Author: Carol Elaine Anderson

Publisher: Cambridge University Press

Published: 2003-04-21

Total Pages: 320

ISBN-13: 9780521531580

DOWNLOAD EBOOK

This book was first published in 2003. As World War II drew to a close and the world awakened to the horror wrought by white supremacists in Nazi Germany, African American leaders, led by the NAACP (National Association for the Advancement of Colored People), sensed the opportunity to launch an offensive against the conditions of segregation and inequality in America. The 'prize' they sought was not civil rights, but human rights.
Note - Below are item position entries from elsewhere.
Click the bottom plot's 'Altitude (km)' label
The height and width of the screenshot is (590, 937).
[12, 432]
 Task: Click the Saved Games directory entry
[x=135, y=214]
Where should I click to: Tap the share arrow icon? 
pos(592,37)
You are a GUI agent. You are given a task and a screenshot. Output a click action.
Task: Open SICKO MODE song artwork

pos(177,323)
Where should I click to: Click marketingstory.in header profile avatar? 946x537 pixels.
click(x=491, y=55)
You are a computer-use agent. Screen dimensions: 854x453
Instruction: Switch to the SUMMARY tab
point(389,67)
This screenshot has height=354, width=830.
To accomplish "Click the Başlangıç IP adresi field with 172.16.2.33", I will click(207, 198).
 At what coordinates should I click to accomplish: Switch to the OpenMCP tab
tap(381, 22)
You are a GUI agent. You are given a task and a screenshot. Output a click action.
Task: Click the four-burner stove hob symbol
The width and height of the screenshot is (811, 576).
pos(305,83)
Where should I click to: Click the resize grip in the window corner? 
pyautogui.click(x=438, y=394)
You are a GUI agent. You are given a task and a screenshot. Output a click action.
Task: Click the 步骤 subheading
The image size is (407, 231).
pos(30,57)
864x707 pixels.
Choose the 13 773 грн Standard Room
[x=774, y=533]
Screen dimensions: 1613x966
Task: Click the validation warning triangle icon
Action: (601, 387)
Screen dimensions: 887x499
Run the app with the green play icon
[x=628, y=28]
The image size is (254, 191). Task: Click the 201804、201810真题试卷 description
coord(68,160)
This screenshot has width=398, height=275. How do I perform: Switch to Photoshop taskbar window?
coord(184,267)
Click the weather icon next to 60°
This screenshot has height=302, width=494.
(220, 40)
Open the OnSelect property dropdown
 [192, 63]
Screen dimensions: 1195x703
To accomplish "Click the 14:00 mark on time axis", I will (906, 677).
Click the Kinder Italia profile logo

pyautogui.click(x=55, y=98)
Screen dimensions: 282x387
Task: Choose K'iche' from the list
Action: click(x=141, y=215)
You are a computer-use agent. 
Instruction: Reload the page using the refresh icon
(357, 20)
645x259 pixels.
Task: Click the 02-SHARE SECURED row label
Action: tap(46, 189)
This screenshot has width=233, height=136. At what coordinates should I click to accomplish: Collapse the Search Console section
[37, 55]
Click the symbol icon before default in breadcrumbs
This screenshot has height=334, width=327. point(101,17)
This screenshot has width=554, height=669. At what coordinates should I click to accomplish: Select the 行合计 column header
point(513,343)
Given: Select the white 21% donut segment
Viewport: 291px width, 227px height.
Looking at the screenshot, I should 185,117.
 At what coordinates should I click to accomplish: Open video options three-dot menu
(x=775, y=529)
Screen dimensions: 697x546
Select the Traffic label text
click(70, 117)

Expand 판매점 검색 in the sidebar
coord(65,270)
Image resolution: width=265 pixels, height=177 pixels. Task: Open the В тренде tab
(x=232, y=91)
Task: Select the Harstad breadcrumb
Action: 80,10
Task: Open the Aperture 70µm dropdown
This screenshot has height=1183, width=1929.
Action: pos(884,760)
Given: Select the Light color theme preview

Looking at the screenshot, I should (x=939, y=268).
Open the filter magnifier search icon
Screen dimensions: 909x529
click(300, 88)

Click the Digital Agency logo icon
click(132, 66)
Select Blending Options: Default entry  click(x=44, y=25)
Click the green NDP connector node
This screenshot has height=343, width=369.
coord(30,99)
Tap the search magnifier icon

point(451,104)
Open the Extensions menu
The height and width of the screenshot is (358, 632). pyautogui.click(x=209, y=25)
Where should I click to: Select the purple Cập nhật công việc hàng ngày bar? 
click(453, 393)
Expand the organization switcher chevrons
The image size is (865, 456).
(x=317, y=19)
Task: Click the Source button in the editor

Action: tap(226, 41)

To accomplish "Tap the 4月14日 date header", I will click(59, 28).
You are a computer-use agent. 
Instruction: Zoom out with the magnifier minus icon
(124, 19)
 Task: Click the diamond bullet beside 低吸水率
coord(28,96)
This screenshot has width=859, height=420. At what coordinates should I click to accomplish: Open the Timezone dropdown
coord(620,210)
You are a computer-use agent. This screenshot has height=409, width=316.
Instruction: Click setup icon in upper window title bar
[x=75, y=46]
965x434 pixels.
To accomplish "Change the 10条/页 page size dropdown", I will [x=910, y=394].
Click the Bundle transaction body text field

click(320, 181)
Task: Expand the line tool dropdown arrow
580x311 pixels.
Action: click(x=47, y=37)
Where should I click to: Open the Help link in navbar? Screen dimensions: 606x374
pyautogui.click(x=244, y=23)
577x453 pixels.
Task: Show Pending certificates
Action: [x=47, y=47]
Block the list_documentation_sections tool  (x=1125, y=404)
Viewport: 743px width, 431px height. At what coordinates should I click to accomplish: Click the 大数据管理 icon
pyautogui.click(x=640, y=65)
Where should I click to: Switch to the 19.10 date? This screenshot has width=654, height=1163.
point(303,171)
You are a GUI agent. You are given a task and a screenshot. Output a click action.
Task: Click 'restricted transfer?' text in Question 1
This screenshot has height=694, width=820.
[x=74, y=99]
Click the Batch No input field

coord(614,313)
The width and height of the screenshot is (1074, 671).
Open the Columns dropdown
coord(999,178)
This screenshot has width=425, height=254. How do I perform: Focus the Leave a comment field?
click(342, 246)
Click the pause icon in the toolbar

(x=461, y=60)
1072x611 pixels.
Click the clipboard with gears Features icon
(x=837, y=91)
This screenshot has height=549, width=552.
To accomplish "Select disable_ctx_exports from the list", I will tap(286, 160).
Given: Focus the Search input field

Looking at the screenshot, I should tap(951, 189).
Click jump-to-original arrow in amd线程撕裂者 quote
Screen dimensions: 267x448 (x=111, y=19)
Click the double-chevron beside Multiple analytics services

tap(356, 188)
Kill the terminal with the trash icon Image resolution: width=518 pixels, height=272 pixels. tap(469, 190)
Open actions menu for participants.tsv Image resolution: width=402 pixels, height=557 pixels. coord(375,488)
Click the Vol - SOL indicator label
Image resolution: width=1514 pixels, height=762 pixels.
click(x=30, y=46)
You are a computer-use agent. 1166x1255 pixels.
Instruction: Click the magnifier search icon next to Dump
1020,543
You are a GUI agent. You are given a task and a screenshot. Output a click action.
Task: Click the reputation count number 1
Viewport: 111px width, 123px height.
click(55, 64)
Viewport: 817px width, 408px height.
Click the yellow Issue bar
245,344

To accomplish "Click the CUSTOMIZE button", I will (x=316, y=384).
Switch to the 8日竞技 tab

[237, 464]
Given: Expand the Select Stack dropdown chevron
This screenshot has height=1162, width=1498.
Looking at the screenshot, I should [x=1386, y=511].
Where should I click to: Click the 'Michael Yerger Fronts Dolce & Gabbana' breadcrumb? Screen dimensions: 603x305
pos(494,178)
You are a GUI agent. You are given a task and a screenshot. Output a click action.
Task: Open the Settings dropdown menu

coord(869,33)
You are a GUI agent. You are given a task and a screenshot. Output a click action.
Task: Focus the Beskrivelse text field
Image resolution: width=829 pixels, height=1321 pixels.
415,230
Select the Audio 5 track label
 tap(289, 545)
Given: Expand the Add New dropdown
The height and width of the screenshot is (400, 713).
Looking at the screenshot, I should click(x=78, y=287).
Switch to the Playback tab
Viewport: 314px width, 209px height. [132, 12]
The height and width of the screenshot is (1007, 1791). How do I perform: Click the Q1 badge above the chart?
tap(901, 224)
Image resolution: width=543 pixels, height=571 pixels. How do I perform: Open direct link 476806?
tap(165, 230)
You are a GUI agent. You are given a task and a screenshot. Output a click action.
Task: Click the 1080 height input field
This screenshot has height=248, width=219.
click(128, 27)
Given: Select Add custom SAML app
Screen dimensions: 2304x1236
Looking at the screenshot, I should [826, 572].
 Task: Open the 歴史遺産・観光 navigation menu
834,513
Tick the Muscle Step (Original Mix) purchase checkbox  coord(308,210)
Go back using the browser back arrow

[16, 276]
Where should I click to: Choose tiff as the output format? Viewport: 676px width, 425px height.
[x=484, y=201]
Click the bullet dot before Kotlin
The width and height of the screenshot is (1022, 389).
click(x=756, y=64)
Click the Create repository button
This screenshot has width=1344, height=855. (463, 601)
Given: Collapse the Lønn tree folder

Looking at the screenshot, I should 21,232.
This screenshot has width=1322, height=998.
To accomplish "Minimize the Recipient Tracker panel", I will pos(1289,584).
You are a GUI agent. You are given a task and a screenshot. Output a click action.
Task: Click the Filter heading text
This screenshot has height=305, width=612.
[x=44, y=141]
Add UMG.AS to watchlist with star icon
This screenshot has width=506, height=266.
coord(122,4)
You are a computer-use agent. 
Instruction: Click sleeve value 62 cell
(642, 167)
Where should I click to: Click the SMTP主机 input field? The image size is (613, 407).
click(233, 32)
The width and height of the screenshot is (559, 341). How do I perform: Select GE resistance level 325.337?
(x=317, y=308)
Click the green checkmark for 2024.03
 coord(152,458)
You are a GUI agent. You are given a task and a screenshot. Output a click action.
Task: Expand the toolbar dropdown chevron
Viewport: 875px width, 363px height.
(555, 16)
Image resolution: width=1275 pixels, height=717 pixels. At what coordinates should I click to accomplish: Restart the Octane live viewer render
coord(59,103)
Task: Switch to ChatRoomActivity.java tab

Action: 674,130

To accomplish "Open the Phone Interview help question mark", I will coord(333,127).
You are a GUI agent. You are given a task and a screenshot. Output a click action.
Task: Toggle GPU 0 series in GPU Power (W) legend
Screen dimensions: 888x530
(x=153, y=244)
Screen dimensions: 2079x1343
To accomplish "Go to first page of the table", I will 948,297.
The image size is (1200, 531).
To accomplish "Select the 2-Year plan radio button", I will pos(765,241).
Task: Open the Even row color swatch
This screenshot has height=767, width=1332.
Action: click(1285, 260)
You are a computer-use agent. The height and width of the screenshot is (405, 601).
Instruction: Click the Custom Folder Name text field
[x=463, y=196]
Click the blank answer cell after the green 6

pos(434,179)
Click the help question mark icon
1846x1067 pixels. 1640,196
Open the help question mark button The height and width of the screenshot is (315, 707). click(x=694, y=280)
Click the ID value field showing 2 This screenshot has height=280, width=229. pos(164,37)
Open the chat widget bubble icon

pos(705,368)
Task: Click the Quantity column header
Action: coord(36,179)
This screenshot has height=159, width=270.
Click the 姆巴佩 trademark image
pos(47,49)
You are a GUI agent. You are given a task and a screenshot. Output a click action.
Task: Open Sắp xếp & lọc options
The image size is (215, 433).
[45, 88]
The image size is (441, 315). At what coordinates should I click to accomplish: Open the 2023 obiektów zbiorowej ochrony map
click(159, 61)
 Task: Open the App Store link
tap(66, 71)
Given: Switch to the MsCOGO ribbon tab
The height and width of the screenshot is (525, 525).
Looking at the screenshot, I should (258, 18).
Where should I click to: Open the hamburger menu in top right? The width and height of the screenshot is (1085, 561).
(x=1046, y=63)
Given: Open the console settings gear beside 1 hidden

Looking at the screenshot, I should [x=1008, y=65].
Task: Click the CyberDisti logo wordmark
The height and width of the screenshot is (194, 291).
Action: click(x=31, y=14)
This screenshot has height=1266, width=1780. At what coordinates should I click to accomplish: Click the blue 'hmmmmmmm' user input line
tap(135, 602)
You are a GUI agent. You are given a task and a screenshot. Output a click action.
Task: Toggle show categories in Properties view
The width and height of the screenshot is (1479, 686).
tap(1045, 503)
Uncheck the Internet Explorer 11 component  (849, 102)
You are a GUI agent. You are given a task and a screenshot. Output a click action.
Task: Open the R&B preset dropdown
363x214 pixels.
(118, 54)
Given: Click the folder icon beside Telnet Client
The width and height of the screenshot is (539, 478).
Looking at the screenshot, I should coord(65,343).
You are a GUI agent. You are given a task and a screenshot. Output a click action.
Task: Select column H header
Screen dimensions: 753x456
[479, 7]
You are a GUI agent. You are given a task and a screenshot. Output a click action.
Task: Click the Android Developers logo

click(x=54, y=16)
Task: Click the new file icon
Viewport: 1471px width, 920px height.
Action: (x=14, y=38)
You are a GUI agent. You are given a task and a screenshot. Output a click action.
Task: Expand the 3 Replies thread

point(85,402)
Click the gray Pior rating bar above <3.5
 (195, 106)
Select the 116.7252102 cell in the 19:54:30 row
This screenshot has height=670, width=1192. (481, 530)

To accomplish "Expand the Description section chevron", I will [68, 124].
Only the human rights lexicon, shaped by the Holocaust and articulated by the United Nations, contained the language and the moral power to address not only the political and legal inequality but also the education, health care, housing, and employment needs that haunted the black community. But the onset of the Cold War and rising anti-communism allowed powerful Southerners to cast those rights as Soviet-inspired. Thus the Civil Rights Movement was launched with neither the language nor the mission it needed to truly achieve black equality.